» Exercise requirements
- 1) Which common body parts, according to the passage about the bite below, did Mr. Xiao remind everyone to focus on slapping?
- 2) Can you condense the paragraph of the passage about the bite below that begins "In between their busyness of slapping me" into a shorter version that keeps its main facts?
- 3) Write what comes next in the passage about the bite below, starting after its final sentence.

» Passage
——————————
As we slapped, I felt and they witnessed areas around my eyes and below my mouth swelling up. Soon, I was so swollen that I looked like an ugly alien. And lumps, big and small, some even covering a large area, began to surface all over my body. It gave us goose bumps just looking at them. But this did not bother me much, or rather, I had a more urgent task to attend to — stopping the itchiness. Mr. Xiao, not in the least bothered by the incident, casually reminded us to focus on slapping the common body parts (elbows, knees, hands and feet). I held out my arms and they slapped at the inner elbows and along the arms. Much purple and dark Sha (poisoned blood) surfaced and itchiness along the arms was greatly relieved. But other body parts were crying for help. So they continued to slap at the front and back of my knees, and I hastily slapped at my belly. More Sha emerged and I felt more waves of itchiness rushing out from within. By then, I had already known that it was the middle toe of the left foot that had been bitten. The back of my left foot and my entire right hand were swelling up.
In between their busyness of slapping me, they found time to mock at the incident and took pictures of my face. The chaotic carnival lasted for over 10min, itchiness on certain parts of my body was relieved, and the swelling on my face stopped. Then we needed to go back to Pondicherry to give a seminar. I slapped myself all the way back, till the ancient truck stopped at the venue.
——————————
» Extracted material
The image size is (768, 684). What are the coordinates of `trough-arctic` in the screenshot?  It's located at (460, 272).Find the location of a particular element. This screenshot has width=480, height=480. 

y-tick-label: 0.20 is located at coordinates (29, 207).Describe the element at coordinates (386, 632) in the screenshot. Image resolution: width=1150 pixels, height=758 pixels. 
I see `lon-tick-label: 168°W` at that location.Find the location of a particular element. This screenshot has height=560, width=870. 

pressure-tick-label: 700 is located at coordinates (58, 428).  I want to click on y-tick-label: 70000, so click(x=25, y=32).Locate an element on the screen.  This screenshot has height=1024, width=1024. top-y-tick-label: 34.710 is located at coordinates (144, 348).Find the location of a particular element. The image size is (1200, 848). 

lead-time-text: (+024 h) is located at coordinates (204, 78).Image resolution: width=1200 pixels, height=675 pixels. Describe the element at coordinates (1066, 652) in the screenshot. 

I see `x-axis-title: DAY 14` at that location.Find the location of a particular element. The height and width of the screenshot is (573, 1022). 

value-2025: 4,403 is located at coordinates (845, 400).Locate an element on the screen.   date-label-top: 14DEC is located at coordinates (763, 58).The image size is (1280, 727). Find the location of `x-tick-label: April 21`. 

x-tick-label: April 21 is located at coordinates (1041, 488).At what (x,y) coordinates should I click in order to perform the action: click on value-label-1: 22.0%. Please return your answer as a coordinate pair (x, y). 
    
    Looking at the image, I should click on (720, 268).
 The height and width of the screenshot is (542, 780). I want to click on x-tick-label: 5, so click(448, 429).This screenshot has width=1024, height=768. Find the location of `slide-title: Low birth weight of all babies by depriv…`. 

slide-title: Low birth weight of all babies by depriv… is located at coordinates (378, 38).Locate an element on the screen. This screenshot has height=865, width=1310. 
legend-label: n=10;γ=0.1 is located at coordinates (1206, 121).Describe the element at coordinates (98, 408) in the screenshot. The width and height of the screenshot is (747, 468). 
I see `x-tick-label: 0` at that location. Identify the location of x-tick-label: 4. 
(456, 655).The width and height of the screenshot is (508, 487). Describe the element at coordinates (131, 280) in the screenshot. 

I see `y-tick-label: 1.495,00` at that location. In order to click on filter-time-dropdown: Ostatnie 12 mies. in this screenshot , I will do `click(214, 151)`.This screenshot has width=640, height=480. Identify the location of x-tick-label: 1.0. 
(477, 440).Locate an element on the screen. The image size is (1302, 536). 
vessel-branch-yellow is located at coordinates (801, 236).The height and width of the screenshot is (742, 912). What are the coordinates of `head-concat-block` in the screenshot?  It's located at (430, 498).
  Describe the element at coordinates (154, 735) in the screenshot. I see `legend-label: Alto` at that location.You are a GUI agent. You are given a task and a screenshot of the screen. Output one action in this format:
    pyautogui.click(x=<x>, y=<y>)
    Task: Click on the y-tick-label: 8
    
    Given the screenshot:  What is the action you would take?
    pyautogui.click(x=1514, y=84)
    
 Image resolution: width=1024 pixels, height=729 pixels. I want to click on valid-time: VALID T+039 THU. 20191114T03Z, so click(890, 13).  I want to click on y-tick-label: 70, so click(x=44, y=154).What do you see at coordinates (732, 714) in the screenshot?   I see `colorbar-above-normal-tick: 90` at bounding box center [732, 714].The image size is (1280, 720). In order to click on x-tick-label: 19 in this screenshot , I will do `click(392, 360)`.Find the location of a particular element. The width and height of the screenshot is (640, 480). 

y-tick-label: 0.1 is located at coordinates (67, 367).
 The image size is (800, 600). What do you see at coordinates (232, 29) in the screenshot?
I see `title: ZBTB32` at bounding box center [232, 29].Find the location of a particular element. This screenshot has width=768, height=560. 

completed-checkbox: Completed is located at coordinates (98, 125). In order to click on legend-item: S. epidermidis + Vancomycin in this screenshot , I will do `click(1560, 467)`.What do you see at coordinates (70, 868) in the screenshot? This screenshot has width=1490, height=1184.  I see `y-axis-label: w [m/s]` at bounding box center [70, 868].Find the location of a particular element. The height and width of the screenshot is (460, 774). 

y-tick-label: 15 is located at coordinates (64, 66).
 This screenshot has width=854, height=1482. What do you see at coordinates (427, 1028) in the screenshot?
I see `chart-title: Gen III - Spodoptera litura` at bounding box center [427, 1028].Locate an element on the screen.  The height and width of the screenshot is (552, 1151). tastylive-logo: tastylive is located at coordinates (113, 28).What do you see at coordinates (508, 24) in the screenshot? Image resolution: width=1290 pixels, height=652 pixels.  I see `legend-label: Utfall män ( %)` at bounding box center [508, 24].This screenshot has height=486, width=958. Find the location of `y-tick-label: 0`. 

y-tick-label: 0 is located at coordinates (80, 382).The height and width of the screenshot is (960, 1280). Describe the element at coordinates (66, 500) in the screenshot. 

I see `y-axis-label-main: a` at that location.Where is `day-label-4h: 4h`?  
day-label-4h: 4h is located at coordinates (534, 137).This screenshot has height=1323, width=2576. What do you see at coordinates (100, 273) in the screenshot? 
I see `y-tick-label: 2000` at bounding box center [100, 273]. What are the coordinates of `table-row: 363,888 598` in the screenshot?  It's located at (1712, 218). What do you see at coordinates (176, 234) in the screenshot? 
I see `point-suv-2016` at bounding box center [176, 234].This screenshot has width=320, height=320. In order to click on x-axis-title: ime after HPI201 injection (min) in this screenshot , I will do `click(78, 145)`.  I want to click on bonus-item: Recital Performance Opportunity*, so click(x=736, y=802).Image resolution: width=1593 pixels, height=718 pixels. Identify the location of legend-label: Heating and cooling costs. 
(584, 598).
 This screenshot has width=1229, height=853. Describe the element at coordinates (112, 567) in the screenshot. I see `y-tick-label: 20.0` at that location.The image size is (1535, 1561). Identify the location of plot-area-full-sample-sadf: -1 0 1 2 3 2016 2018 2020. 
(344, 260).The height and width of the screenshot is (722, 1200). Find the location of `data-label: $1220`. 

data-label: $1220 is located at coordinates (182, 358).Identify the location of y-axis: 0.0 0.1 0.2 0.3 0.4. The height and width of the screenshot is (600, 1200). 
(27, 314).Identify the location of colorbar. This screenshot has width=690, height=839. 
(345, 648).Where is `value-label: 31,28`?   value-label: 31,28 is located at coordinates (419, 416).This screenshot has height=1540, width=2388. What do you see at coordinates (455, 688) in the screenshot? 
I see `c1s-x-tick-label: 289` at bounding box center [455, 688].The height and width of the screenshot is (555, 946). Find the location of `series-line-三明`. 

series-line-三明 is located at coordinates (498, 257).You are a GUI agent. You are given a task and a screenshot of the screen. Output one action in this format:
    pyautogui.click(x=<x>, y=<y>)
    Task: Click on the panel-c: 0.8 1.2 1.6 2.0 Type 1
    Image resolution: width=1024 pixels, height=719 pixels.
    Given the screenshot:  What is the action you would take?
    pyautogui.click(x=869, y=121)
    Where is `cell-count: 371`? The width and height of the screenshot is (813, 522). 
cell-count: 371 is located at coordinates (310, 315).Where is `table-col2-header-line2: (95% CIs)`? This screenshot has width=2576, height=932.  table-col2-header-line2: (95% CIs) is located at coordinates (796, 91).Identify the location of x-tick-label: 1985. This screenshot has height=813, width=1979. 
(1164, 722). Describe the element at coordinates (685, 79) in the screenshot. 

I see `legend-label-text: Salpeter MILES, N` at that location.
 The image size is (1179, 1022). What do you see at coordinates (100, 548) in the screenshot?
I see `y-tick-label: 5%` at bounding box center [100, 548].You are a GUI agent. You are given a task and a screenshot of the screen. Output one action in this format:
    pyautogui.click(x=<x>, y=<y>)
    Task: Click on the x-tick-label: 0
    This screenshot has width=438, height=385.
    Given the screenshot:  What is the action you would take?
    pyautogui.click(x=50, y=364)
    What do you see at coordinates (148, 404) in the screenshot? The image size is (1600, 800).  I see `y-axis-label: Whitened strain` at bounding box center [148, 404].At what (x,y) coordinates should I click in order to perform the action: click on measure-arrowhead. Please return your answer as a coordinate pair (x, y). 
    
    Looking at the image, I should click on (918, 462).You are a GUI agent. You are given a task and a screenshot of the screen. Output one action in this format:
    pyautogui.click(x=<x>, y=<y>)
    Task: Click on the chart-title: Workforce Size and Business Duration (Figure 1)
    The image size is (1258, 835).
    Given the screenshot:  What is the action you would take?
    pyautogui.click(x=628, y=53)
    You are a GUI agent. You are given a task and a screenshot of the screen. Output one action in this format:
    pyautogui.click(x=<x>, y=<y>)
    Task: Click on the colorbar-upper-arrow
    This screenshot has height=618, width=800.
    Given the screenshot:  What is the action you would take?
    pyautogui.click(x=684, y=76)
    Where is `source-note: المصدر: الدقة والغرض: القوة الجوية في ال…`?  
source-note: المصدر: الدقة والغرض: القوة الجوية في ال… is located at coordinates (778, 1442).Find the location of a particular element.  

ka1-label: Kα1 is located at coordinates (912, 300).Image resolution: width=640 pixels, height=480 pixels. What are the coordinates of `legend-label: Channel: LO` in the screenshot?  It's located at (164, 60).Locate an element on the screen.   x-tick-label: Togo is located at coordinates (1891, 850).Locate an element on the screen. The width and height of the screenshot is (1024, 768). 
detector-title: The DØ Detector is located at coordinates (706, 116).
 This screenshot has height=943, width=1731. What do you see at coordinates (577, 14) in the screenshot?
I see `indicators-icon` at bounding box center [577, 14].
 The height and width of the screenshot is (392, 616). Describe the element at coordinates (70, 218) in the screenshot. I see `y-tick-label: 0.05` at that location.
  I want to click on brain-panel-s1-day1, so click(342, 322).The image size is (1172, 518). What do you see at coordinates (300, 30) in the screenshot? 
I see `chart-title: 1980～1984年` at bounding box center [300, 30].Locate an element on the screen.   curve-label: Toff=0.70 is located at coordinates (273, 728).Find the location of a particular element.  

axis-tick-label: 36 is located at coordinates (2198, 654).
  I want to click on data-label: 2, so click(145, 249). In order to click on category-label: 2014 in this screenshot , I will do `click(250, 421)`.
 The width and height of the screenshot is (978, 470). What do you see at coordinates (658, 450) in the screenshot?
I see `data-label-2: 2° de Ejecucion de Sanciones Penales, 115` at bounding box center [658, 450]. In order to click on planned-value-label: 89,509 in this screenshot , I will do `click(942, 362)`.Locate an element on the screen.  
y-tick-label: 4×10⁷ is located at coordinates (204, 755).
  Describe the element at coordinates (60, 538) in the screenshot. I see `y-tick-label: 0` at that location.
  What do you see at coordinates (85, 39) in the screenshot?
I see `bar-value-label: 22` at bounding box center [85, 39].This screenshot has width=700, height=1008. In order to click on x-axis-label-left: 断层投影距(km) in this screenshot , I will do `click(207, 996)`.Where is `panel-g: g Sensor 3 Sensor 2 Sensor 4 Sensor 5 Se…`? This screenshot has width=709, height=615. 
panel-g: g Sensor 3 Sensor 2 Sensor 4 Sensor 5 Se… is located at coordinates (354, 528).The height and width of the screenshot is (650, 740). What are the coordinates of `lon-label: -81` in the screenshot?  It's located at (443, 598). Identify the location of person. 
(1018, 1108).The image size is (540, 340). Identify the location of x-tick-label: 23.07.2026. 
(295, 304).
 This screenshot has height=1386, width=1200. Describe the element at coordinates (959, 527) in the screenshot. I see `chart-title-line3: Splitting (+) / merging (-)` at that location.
——————————
» Answers to the exercise
- 1) Elbows, knees, hands, feet

- 2) While slapping the narrator, the others mocked the incident and photographed the narrator's face. After more than 10 minutes, itchiness eased in some places and the facial swelling stopped. The group then had to return to Pondicherry for a seminar, and the narrator kept slapping all the way until the old truck reached the venue.

- 3)
As the Lajin benches were unfolded for the seminar, I quickly got onto one and began to stretch. The audience must think this was an on-the-spot demo. Indeed it was. While I stretched, I felt the itchiness fading away, and the swelling around my eyes and mouth gradually receding. I stretched for about 10min each leg. Then I got up. Feeling dizzy and weak, I went to the toilet and pooed some stinky stuff. When I looked at myself in the mirror there, I found my lips and tongue had a weird purple colour, and there was a layer of thick whiteness on my tongue. “How toxic the ant bite can be! Luckily, there is Paida.” I exclaimed in my heart.
I went back to help others slap and stretch, but I had no strength for it. Another surge of fatigue and fragility attacked me. I sat down at a chair in a corner, and lifted a hand to slap at the Neiguan acupoint on the other arm. The slaps were so weak. Normally, I am able to give penetrative slaps, be it soft or heavy Paida. I called a nearby attendee to help slap me, but my voice was so slow that she didn’t hear me.
I stopped and calmed down, watching the PaidaLajin gala going on before me, and knowing that I would soon be alright. When the seminar was about to finish, some attendees came over and requested me to slap them so that they could learn Paida better. I did. And I found the strength coming back.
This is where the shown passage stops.